Reproduce the line that contains "Task: Click the home icon in the sidebar" and every line after it through the end of the records, exactly, with nothing added.

● **EXTRACTED MATERIAL**:

'''

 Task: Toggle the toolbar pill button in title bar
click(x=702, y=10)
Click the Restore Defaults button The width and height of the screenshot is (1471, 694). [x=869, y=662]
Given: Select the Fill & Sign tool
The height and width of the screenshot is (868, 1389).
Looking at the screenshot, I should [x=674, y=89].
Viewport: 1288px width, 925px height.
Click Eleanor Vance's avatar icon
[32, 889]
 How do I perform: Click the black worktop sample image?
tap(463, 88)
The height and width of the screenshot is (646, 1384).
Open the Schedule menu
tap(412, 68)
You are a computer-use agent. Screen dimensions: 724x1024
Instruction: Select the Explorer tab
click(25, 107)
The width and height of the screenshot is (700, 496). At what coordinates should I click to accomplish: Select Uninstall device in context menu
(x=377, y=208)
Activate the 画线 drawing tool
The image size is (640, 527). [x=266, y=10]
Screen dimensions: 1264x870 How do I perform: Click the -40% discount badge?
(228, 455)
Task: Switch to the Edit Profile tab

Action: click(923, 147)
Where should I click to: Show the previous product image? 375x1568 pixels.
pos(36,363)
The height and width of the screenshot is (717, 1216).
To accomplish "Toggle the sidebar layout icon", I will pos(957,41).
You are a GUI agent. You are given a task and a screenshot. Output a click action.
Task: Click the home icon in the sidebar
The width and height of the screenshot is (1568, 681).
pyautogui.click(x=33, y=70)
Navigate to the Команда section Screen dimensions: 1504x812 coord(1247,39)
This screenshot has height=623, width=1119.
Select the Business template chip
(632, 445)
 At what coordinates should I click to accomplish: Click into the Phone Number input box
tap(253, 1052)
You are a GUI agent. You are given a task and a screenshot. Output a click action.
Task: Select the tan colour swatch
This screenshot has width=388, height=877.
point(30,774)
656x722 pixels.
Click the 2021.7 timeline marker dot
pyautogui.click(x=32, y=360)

'''

● **REPLY TO THE TASK**:
Task: Click the home icon in the sidebar
The width and height of the screenshot is (1568, 681).
pyautogui.click(x=33, y=70)
Navigate to the Команда section Screen dimensions: 1504x812 coord(1247,39)
This screenshot has height=623, width=1119.
Select the Business template chip
(632, 445)
 At what coordinates should I click to accomplish: Click into the Phone Number input box
tap(253, 1052)
You are a GUI agent. You are given a task and a screenshot. Output a click action.
Task: Select the tan colour swatch
This screenshot has width=388, height=877.
point(30,774)
656x722 pixels.
Click the 2021.7 timeline marker dot
pyautogui.click(x=32, y=360)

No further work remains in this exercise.